U.S. Treasury warns Iran will “pay economically for every attack”

Published June 11th, 2026 - 03:10 GMT
U.S. Treasury warns Iran will “pay economically for every attack”
U.S. Treasury Secretary Scott Bessent testifies during a Senate Committee on Finance hearing in the Dirksen Senate Office Building on Capitol Hill on June 03, 2026 in Washington, DC. AFP
Highlights
Washington’s broader strategy has combined military pressure with aggressive financial measures, including sanctions on shipping networks, procurement channels, and institutions linked to Iran’s security apparatus.

ALBAWABA- U.S. Treasury Secretary Scott Bessent has issued a stark warning to Tehran, declaring that Iran will “lose the zero-sum game it is playing” and that any attacks on U.S. allies in the Gulf will trigger direct financial retaliation through Iranian state-linked assets frozen abroad.

In a post on X on Thursday, Bessent said that any damage inflicted by Iran on regional partners would be “paid for with funds extracted from Iranian accounts,” adding that any tolls or fees imposed on maritime traffic in the Persian Gulf would also be offset using Iranian-held assets.

“Every attack Iran launches will only deepen the economic and financial consequences it faces,” Bessent wrote, framing the administration’s approach as part of an intensified sanctions and financial pressure campaign targeting Tehran’s military and regional operations.

The comments align with what the Treasury has previously described as an “Economic Fury” strategy, an expanded sanctions regime aimed at dismantling Iranian military procurement networks, freezing overseas assets, and cutting off revenue streams linked to the Islamic Revolutionary Guard Corps (IRGC).

The latest warning comes amid heightened tensions in the Persian Gulf following the creation of the so-called Persian Gulf Strait Authority (PGSA) in May 2026, an Iranian-backed maritime body designed to regulate transit through the Strait of Hormuz and impose fees on commercial shipping. Washington has rejected the move as illegal and accused Tehran of attempting to extort the global shipping industry.
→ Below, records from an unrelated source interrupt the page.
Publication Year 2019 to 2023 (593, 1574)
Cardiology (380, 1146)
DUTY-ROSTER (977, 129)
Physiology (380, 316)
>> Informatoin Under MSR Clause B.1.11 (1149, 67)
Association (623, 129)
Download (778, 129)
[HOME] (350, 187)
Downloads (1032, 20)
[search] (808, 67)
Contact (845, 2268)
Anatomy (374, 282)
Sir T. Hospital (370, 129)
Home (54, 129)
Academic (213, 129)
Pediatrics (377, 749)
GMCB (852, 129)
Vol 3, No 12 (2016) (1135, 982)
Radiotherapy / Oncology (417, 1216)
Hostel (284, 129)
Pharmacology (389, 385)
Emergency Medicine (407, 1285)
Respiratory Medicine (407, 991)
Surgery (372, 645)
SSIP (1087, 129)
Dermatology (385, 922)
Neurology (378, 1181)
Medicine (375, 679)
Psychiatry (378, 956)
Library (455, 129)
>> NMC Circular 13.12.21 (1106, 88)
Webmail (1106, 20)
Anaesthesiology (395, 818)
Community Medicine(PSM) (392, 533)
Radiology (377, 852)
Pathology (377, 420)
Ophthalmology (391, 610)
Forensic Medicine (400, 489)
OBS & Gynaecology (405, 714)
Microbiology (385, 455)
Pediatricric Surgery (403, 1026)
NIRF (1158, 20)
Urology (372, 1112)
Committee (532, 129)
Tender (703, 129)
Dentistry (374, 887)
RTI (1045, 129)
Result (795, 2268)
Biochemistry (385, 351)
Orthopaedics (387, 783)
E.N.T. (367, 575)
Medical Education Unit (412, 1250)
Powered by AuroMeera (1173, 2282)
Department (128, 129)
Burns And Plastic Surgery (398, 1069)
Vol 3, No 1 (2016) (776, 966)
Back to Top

The U.S. Treasury previously sanctioned the PGSA, warning that any cooperation with the entity could expose companies to secondary sanctions. Officials in Washington have described the mechanism as a direct challenge to freedom of navigation in one of the world’s most critical energy corridors.

The escalation unfolds against the backdrop of the ongoing 2026 conflict between the United States, Israel, and Iran, which erupted after large-scale strikes on Iranian military and nuclear facilities in February. The conflict has since shifted between active hostilities and a fragile ceasefire, with repeated flare-ups in the Strait of Hormuz disrupting global shipping and contributing to volatile energy markets.

Washington’s broader strategy has combined military pressure with aggressive financial measures, including sanctions on shipping networks, procurement channels, and institutions linked to Iran’s security apparatus. Bessent’s remarks underscore the administration’s position that economic pressure will be used not only to deter further attacks but also to offset costs incurred by U.S. allies in the region.

Iran has not formally responded to the latest comments, but officials have previously denounced similar measures as economic warfare and violations of international law. Tehran is expected to continue resisting sanctions pressure while maintaining leverage in the Strait of Hormuz, even as its economy faces severe strain from prolonged conflict and financial isolation.